- _PROMPT_:
Reproduce only the rows from the line containing "android (822, 647)" through the line containing "[instagram] (35, 1266)", with "Subscribe" replaced by "Sign up" and nothing else changed.

--

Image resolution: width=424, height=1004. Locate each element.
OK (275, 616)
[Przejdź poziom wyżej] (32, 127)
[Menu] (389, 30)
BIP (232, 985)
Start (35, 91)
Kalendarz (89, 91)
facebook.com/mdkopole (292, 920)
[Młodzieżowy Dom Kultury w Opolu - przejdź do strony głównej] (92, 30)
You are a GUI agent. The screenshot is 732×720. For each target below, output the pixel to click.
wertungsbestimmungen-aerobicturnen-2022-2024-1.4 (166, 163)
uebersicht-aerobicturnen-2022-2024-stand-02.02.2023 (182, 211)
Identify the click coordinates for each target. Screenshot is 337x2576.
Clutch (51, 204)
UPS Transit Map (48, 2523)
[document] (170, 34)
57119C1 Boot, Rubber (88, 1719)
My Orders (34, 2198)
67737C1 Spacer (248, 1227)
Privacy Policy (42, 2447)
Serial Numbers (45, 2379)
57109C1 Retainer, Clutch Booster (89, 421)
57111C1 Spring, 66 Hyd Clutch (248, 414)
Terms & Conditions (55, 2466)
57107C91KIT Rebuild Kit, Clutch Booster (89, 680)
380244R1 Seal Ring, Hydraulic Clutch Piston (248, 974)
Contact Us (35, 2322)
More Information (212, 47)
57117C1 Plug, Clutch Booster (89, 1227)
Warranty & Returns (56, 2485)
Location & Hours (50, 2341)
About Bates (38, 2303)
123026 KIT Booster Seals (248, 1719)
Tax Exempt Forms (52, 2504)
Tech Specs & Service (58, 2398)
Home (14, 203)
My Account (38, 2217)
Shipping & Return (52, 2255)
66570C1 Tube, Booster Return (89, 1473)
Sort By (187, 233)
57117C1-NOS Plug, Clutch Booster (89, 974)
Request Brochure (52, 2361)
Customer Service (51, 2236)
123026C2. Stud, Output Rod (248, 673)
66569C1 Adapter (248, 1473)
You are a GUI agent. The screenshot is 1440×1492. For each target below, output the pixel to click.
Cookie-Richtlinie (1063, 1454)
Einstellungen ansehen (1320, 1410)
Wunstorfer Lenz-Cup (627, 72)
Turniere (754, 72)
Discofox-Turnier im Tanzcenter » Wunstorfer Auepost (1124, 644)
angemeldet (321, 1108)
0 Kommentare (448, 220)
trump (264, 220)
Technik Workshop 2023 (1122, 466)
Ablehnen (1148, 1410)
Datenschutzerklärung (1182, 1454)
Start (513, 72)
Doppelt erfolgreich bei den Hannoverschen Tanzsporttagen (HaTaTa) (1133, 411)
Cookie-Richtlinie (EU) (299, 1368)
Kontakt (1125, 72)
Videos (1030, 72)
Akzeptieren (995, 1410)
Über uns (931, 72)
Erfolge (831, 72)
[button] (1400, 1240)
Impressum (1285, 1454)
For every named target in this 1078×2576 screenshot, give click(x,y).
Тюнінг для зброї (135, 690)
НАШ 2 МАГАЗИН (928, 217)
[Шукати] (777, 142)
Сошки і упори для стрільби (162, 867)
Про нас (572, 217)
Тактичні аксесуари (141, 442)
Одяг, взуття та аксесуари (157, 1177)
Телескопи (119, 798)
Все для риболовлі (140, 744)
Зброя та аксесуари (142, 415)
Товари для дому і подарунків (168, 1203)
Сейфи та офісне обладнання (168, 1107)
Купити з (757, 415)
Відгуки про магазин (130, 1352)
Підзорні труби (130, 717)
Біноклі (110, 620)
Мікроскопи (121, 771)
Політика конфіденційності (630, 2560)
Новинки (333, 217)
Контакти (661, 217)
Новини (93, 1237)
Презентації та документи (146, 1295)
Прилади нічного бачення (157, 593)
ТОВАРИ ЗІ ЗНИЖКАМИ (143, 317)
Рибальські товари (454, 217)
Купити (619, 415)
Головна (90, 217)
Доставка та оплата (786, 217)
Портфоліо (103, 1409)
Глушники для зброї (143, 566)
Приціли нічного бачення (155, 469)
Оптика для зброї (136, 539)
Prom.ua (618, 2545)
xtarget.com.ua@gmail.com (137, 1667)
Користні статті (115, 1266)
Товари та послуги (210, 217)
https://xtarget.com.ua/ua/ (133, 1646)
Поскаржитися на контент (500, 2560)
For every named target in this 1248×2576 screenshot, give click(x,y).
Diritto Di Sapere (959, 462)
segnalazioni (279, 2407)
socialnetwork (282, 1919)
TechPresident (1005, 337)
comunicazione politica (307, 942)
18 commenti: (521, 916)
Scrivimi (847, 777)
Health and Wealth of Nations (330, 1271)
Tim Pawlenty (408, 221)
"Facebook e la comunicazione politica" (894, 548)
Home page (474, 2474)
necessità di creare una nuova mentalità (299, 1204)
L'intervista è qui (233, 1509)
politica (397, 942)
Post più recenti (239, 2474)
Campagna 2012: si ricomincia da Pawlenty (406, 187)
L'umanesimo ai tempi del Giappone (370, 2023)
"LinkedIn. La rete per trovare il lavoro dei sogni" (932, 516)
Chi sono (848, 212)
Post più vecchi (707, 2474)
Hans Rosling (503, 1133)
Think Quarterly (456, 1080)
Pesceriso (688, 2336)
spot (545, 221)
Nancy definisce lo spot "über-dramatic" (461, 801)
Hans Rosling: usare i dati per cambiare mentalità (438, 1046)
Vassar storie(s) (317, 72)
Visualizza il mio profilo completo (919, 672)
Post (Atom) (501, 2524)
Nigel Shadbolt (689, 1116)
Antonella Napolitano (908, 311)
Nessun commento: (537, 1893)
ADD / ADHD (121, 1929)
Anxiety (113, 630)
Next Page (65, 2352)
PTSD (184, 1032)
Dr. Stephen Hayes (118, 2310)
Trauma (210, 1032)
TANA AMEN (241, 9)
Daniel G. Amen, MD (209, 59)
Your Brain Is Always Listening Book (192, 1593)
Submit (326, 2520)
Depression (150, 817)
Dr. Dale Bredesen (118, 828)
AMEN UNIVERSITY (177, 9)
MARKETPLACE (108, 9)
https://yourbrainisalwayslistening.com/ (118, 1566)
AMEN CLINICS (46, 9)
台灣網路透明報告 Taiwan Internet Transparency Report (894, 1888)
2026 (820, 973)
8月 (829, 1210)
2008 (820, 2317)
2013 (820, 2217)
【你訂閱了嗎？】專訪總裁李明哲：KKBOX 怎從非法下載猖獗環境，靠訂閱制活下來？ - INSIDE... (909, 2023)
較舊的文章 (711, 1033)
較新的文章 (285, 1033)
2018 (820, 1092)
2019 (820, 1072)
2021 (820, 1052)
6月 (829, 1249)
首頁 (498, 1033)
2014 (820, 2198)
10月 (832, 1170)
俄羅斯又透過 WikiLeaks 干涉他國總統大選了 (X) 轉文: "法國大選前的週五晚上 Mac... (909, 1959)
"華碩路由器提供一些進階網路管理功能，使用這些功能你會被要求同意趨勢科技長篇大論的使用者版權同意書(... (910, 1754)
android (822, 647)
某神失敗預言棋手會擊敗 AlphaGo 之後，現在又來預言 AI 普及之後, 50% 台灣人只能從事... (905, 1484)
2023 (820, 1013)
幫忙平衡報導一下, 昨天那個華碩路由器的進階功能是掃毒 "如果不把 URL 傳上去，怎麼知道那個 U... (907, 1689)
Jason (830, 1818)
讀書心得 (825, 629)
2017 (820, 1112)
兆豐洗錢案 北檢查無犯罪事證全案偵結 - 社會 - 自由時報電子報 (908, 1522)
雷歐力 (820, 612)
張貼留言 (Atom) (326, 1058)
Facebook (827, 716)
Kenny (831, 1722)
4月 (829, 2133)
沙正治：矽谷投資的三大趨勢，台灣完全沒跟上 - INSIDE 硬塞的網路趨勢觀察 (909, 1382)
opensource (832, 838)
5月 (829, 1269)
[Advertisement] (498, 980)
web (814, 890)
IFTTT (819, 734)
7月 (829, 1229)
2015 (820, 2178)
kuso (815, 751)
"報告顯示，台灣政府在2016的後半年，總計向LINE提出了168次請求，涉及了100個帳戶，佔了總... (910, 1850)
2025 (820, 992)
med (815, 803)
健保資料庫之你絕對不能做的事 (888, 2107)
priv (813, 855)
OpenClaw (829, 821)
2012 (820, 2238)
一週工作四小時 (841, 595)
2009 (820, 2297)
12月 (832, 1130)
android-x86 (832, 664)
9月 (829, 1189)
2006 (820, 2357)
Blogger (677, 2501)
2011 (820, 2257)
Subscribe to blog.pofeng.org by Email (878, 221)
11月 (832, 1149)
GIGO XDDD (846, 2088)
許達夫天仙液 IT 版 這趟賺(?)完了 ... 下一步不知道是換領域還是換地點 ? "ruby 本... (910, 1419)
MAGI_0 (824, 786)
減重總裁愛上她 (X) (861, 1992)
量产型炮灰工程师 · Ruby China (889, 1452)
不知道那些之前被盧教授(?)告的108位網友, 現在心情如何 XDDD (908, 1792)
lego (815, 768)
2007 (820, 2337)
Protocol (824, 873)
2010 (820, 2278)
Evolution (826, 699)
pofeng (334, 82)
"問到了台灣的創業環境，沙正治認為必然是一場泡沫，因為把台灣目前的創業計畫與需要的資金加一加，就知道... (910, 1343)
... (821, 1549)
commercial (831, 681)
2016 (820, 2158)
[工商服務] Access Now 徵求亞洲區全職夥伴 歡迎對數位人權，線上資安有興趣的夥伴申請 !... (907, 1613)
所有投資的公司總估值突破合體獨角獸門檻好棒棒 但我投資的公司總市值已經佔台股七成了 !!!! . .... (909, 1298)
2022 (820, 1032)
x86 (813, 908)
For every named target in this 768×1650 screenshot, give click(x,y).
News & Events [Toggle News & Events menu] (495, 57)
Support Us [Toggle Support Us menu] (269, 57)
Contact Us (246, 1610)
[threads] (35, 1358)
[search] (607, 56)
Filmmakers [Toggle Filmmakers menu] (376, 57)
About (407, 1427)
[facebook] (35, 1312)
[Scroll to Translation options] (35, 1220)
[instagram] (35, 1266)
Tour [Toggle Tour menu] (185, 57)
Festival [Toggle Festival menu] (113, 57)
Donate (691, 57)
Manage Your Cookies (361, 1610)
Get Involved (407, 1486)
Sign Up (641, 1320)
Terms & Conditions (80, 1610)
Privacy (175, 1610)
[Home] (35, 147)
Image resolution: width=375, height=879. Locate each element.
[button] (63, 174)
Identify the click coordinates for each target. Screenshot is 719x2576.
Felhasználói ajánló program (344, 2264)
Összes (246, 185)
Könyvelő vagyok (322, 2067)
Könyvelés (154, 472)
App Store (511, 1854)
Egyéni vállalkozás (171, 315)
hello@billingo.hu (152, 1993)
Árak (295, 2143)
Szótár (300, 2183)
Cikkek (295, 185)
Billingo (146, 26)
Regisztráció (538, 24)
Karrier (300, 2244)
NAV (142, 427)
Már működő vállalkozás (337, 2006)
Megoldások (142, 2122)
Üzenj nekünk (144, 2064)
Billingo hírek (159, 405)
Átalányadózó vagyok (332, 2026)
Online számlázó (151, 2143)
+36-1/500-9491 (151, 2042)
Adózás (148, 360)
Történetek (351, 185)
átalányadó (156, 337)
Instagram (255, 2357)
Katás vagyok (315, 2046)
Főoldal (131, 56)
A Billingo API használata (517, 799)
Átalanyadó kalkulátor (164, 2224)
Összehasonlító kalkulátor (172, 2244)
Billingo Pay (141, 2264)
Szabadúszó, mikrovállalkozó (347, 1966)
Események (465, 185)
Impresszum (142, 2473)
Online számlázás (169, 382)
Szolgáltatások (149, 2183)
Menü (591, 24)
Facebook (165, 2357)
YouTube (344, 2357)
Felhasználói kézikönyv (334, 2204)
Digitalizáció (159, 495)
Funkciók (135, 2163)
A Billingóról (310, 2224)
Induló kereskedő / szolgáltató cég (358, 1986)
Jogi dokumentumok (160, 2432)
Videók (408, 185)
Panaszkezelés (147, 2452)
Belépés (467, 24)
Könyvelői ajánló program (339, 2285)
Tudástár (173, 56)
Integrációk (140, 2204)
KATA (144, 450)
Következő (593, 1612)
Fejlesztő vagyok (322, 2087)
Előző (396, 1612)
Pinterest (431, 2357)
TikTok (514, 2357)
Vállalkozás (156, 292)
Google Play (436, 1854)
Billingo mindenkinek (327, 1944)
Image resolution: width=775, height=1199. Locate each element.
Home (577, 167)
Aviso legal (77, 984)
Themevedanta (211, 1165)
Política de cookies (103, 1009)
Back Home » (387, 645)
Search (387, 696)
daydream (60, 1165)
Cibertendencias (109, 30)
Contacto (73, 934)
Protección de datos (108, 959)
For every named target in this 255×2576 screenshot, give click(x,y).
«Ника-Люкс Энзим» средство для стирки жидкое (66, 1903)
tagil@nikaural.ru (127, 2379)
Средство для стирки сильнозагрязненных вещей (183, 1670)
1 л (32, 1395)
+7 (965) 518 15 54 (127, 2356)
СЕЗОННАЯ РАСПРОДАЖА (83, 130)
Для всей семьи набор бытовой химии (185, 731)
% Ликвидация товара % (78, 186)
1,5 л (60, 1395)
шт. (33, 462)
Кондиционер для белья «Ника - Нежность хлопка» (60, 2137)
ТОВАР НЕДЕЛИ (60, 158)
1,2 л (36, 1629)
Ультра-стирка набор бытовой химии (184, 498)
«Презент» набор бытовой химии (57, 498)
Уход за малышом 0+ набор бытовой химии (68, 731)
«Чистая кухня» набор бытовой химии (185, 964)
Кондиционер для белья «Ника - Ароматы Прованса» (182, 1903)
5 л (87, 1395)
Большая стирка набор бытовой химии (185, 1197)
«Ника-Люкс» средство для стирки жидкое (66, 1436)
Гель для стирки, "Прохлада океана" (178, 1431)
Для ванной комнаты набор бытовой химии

--

- _SOLUTION FOR THIS PROBLEM_:
android (822, 647)
某神失敗預言棋手會擊敗 AlphaGo 之後，現在又來預言 AI 普及之後, 50% 台灣人只能從事... (905, 1484)
2023 (820, 1013)
幫忙平衡報導一下, 昨天那個華碩路由器的進階功能是掃毒 "如果不把 URL 傳上去，怎麼知道那個 U... (907, 1689)
Jason (830, 1818)
讀書心得 (825, 629)
2017 (820, 1112)
兆豐洗錢案 北檢查無犯罪事證全案偵結 - 社會 - 自由時報電子報 (908, 1522)
雷歐力 (820, 612)
張貼留言 (Atom) (326, 1058)
Facebook (827, 716)
Kenny (831, 1722)
4月 (829, 2133)
沙正治：矽谷投資的三大趨勢，台灣完全沒跟上 - INSIDE 硬塞的網路趨勢觀察 (909, 1382)
opensource (832, 838)
5月 (829, 1269)
[Advertisement] (498, 980)
web (814, 890)
IFTTT (819, 734)
7月 (829, 1229)
2015 (820, 2178)
kuso (815, 751)
"報告顯示，台灣政府在2016的後半年，總計向LINE提出了168次請求，涉及了100個帳戶，佔了總... (910, 1850)
2025 (820, 992)
med (815, 803)
健保資料庫之你絕對不能做的事 (888, 2107)
priv (813, 855)
OpenClaw (829, 821)
2012 (820, 2238)
一週工作四小時 (841, 595)
2009 (820, 2297)
12月 (832, 1130)
android-x86 (832, 664)
9月 (829, 1189)
2006 (820, 2357)
Blogger (677, 2501)
2011 (820, 2257)
Sign up to blog.pofeng.org by Email (878, 221)
11月 (832, 1149)
GIGO XDDD (846, 2088)
許達夫天仙液 IT 版 這趟賺(?)完了 ... 下一步不知道是換領域還是換地點 ? "ruby 本... (910, 1419)
MAGI_0 (824, 786)
減重總裁愛上她 (X) (861, 1992)
量产型炮灰工程师 · Ruby China (889, 1452)
不知道那些之前被盧教授(?)告的108位網友, 現在心情如何 XDDD (908, 1792)
lego (815, 768)
2007 (820, 2337)
Protocol (824, 873)
2010 (820, 2278)
Evolution (826, 699)
pofeng (334, 82)
"問到了台灣的創業環境，沙正治認為必然是一場泡沫，因為把台灣目前的創業計畫與需要的資金加一加，就知道... (910, 1343)
... (821, 1549)
commercial (831, 681)
2016 (820, 2158)
[工商服務] Access Now 徵求亞洲區全職夥伴 歡迎對數位人權，線上資安有興趣的夥伴申請 !... (907, 1613)
所有投資的公司總估值突破合體獨角獸門檻好棒棒 但我投資的公司總市值已經佔台股七成了 !!!! . .... (909, 1298)
2022 (820, 1032)
x86 (813, 908)
For every named target in this 768×1650 screenshot, give click(x,y).
News & Events [Toggle News & Events menu] (495, 57)
Support Us [Toggle Support Us menu] (269, 57)
Contact Us (246, 1610)
[threads] (35, 1358)
[search] (607, 56)
Filmmakers [Toggle Filmmakers menu] (376, 57)
About (407, 1427)
[facebook] (35, 1312)
[Scroll to Translation options] (35, 1220)
[instagram] (35, 1266)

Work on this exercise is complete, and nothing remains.